Fritz attributes the success of the Academic Continuity Ambassador initiative to the culture of UMBC, which he says promotes collaboration between professors. “Faculty learn best from other faculty, and I’m okay with that,” he explains, stating that the Department of Information Technology probably would have been overwhelmed over the past week if they had not had the ambassadors’ assistance. 

That being said, DoIT is providing several types of direct support as well. In the three days preceding spring break, DoIT staff members were on hand to answer questions and solve technology-related problems for faculty. The department also delivered a webinar on that Wednesday, which 120 faculty members attended virtually, that explained tools like Panopto and Webex. 

In the coming weeks, DoIT plans to continue with digital drop-in sessions, which are opportunities for professors to consult with the DoIT staff. Those will take place from 9 a.m. until noon on weekdays, and will be followed by sessions focused on specific topics in the afternoon. The schedule for these sessions can be found on the DoIT website

Additionally, Fritz encourages professors to visit DoIT’s academic continuity webpage, which includes a wealth of resources.

 

“The concerns are, rightfully, the big ones.”

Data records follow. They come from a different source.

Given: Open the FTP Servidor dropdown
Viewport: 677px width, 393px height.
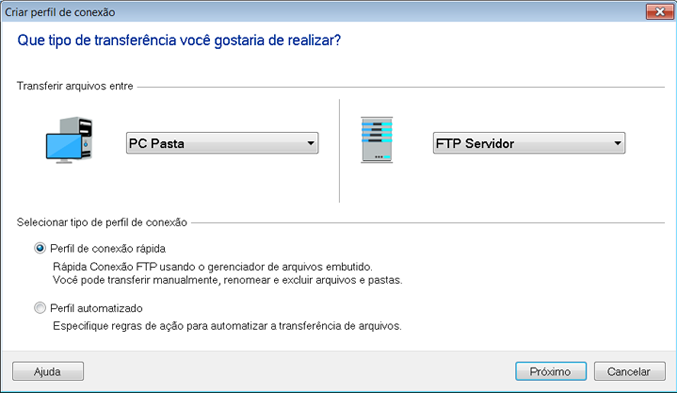Looking at the screenshot, I should click(x=529, y=143).
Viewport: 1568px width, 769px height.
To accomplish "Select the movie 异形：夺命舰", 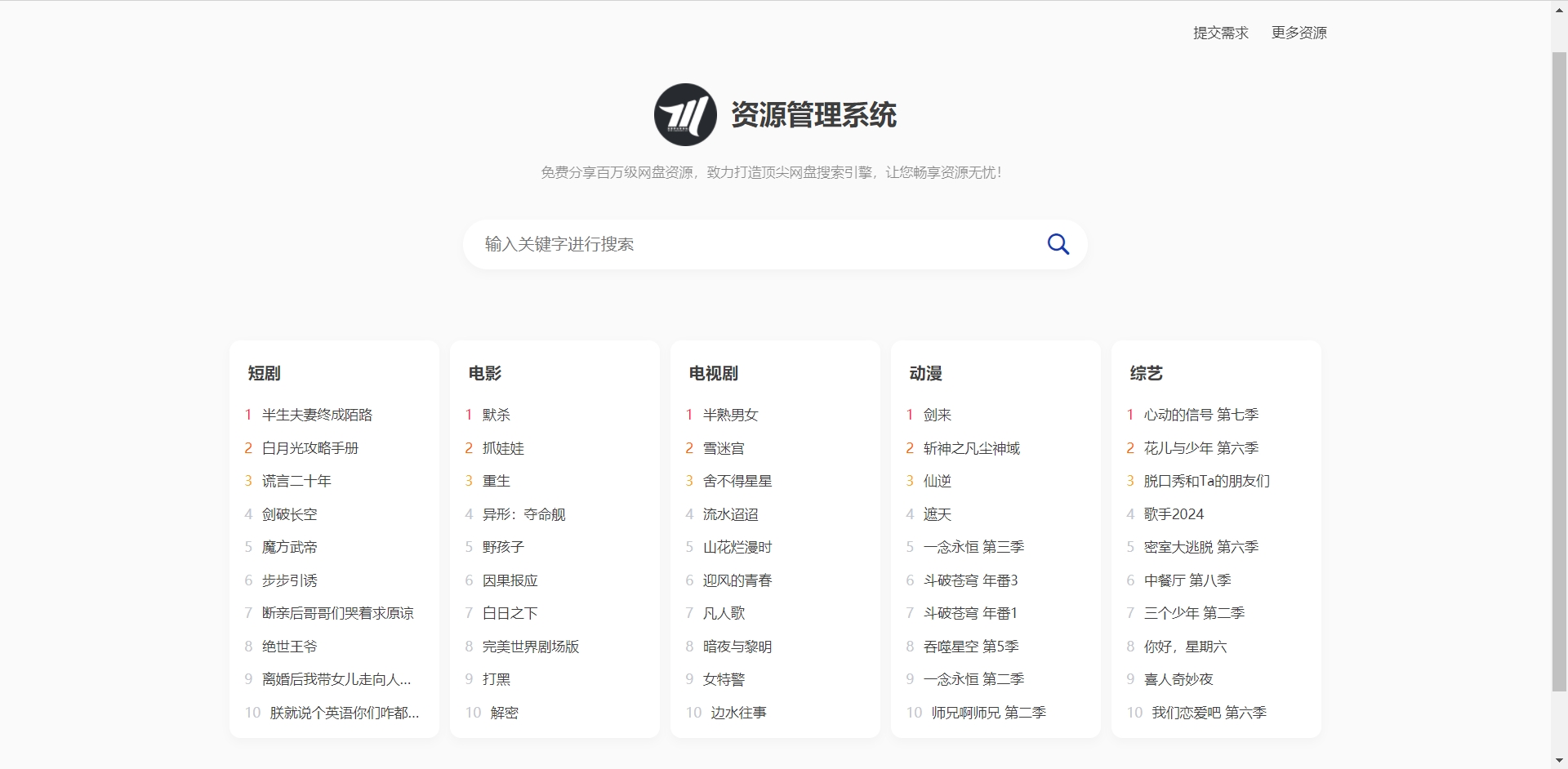I will pyautogui.click(x=523, y=514).
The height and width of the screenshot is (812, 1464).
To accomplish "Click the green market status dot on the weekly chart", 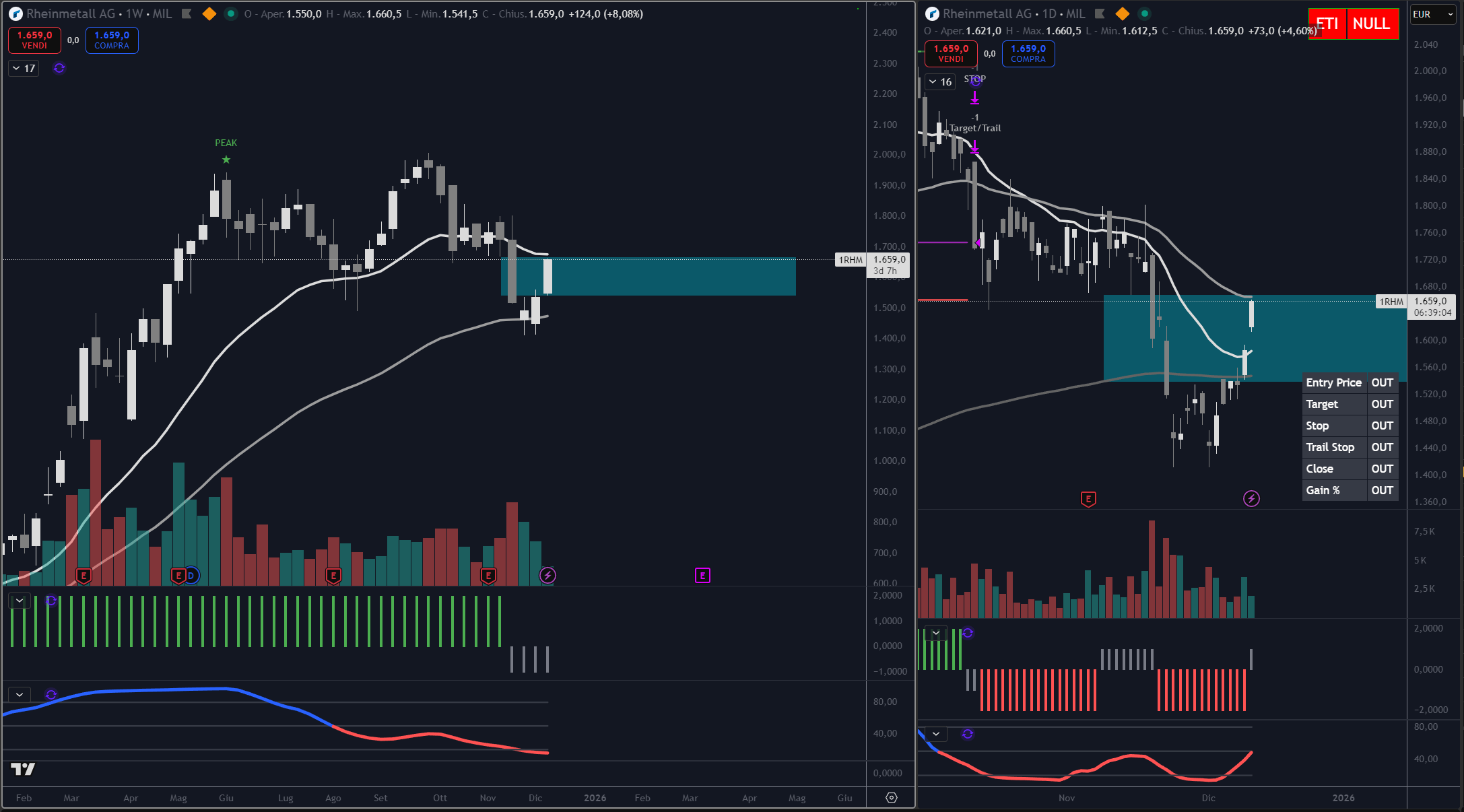I will pyautogui.click(x=230, y=13).
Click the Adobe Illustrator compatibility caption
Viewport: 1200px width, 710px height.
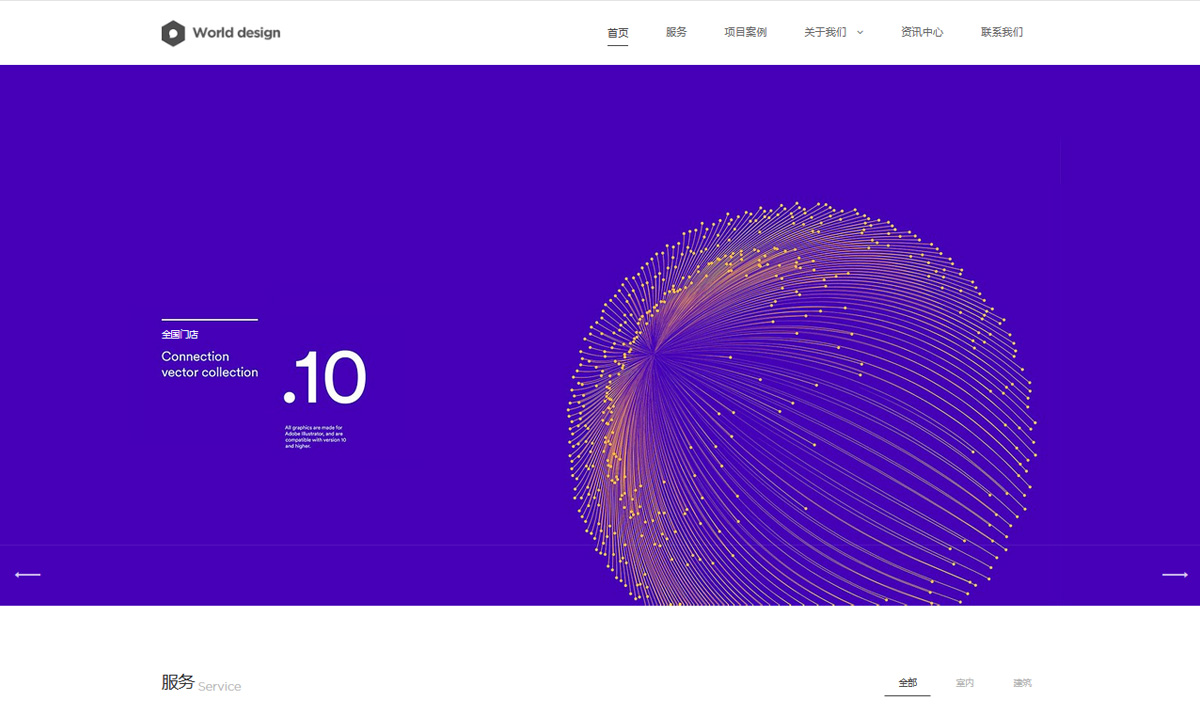point(315,437)
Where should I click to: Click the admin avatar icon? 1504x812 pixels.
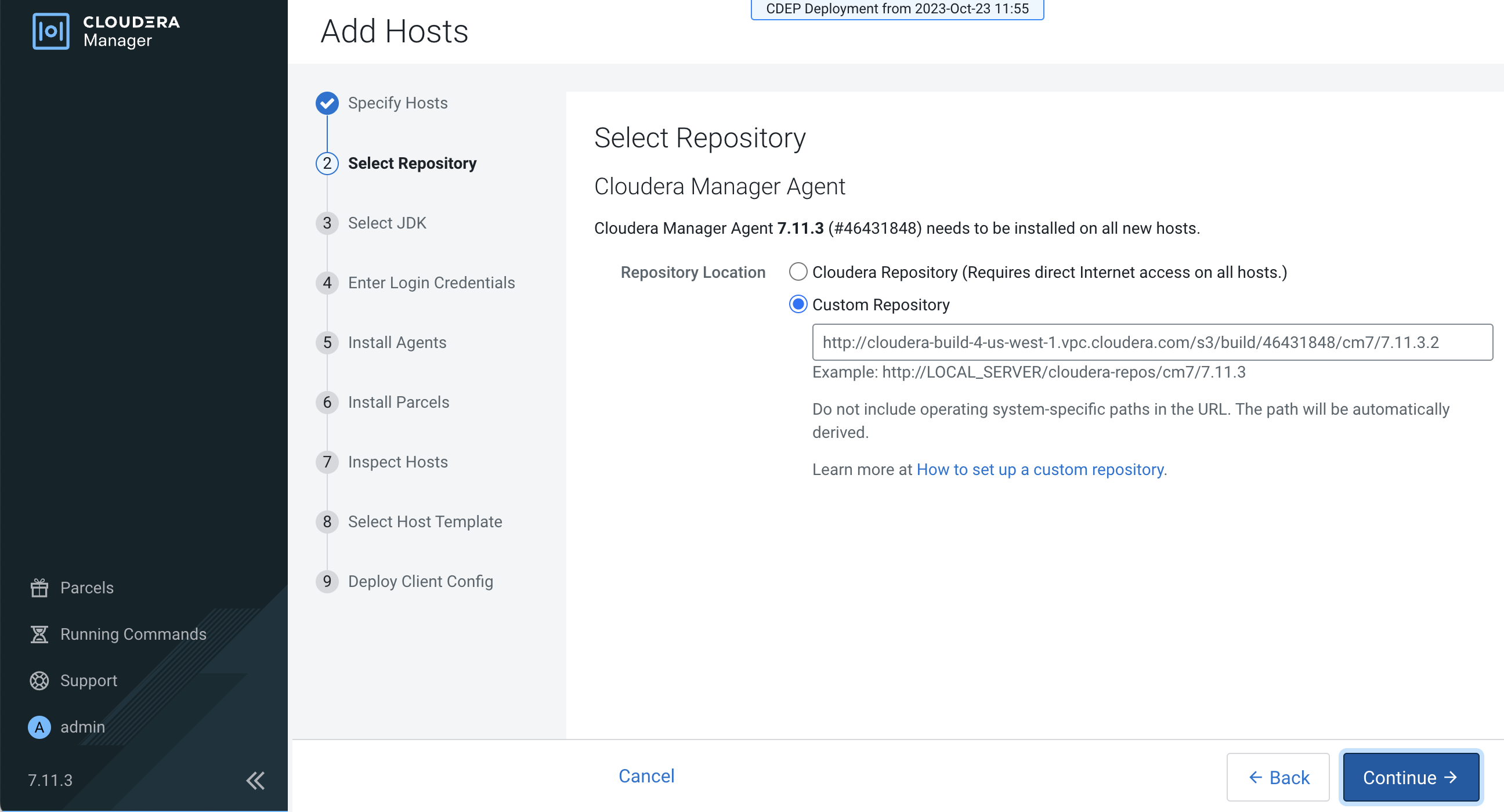pos(39,727)
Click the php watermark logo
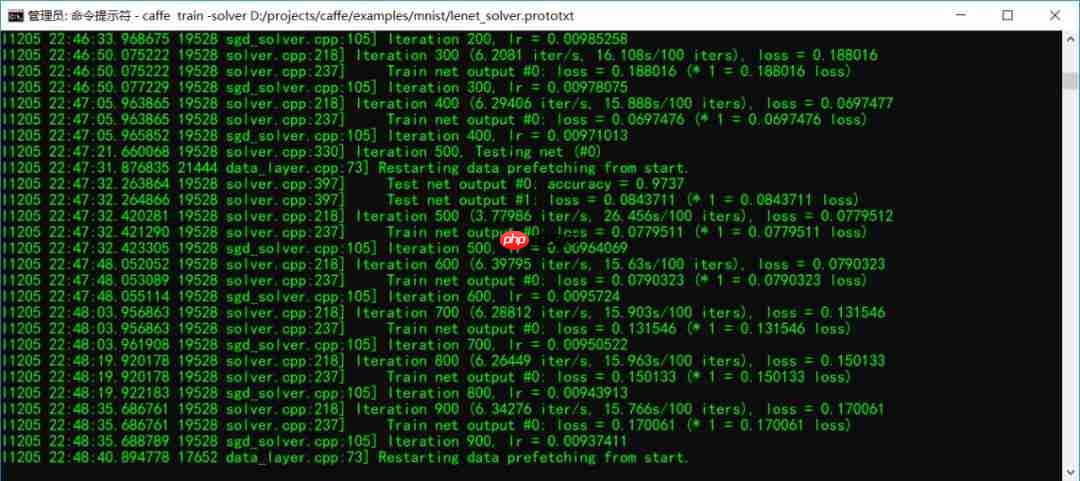 pyautogui.click(x=515, y=240)
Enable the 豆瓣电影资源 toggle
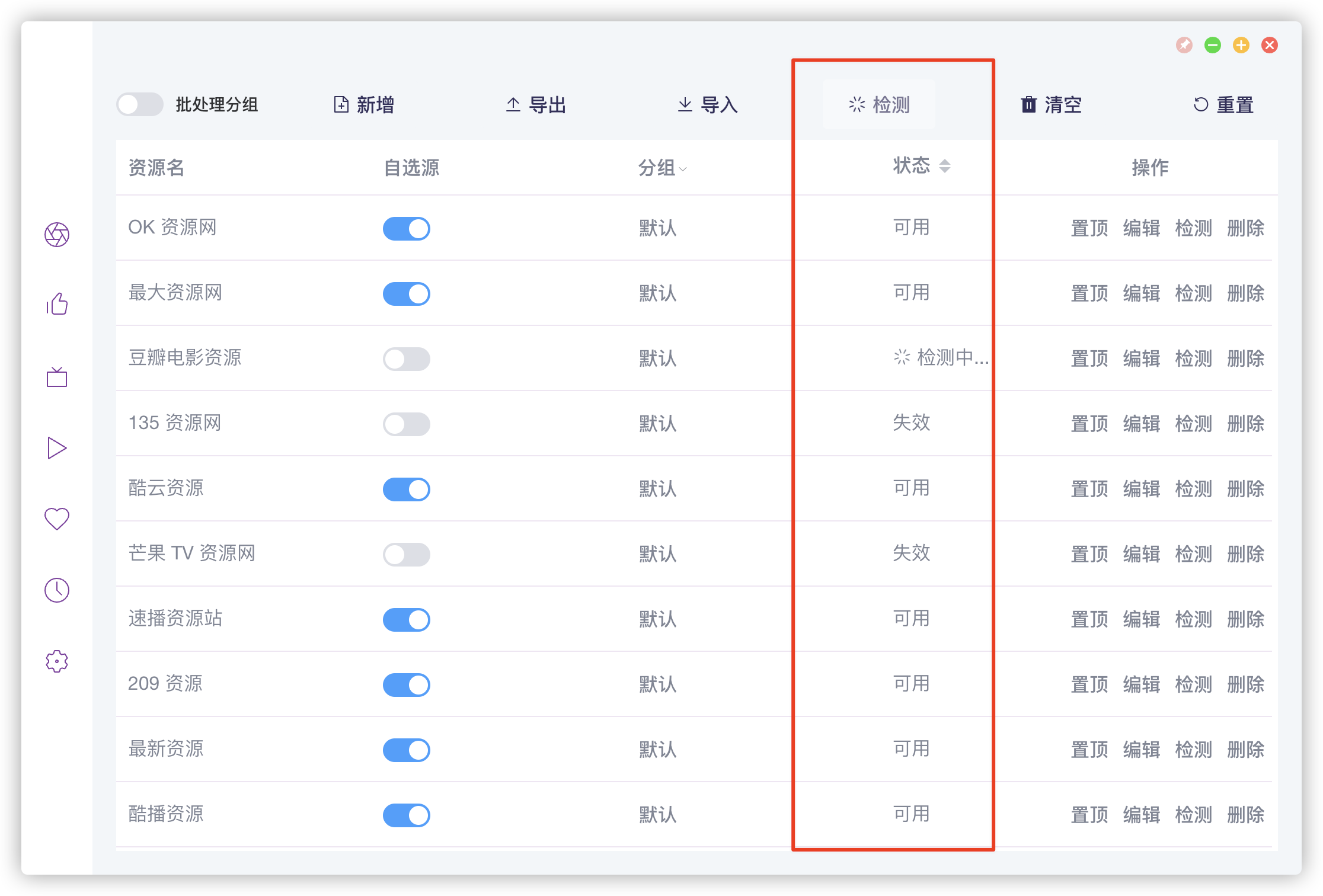The height and width of the screenshot is (896, 1323). click(407, 359)
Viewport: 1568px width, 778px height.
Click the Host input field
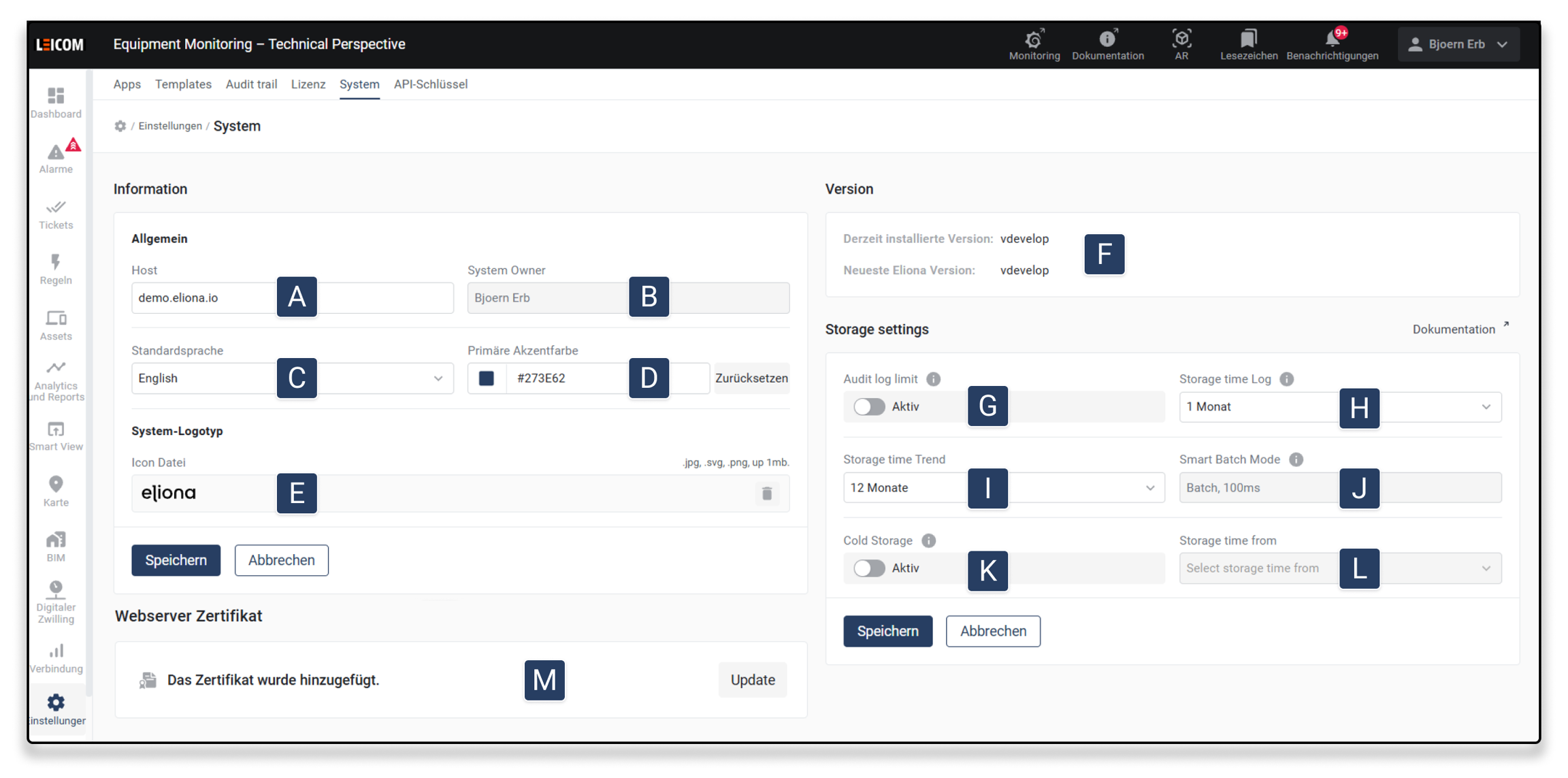tap(204, 298)
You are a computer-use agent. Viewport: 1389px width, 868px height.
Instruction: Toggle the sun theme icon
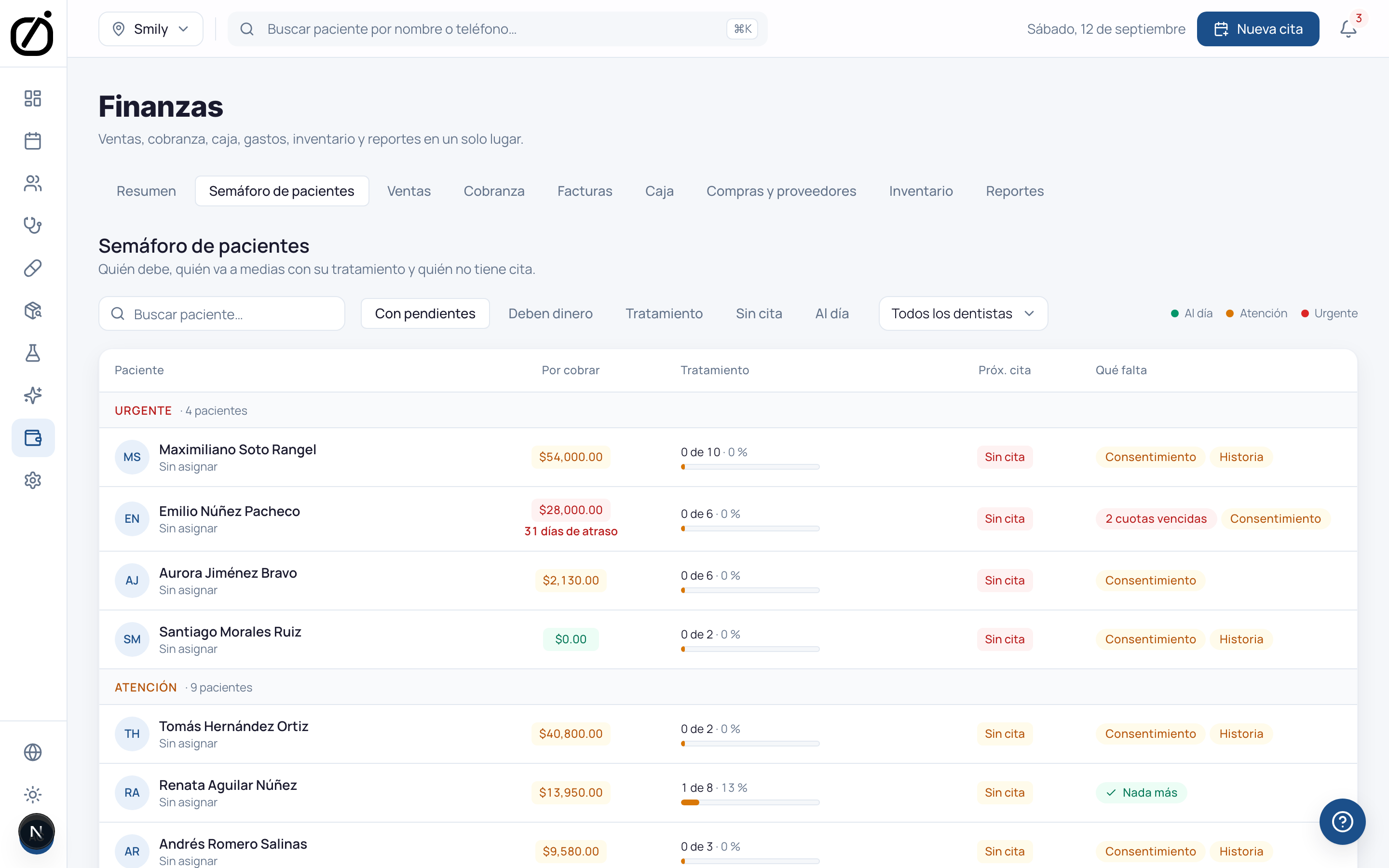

Now that this period of distance learning has been extended from a mere two weeks to the rest of the spring semester, UMBC students are having to contend with bigger changes than just the transition to online classes. Some are having to figure out where they will live, if not in their on-campus housing; others are trying to find work after Governor Larry Hogan ordered the closure of Maryland bars and restaurants.

Fortunately for those students, professors like DiCuirci are aware of these challenges, and are determined not to inundate students with extra stress. 

“The transition to home, whatever home might mean for some people, might mean a really radical, really disruptive change to their life,” DiCuirci says. “I don’t want to surge ahead as if that disruption isn’t really there or doesn’t really matter.”

While she wants her class to be able to continue learning about and appreciating great literature, she knows that most students have other priorities at this time. 

“[Students’] number one concern — and this is not a slam at students at all — is not, ‘how will we have robust discussions anymore?’” she says. “The concerns are, rightfully, the big ones.”

Understanding that, she feels, is important to making it through this unusual semester with as little strife as possible.